• What this task involves: Pull out each line of the material below that contains the word "menu", and copy those lines without changes.

══ Data provided

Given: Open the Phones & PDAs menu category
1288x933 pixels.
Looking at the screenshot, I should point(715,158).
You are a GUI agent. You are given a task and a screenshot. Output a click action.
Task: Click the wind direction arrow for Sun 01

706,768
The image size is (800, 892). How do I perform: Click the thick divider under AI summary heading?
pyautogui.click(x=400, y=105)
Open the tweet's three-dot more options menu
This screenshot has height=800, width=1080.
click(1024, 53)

════

• Task result:
Given: Open the Phones & PDAs menu category
Open the tweet's three-dot more options menu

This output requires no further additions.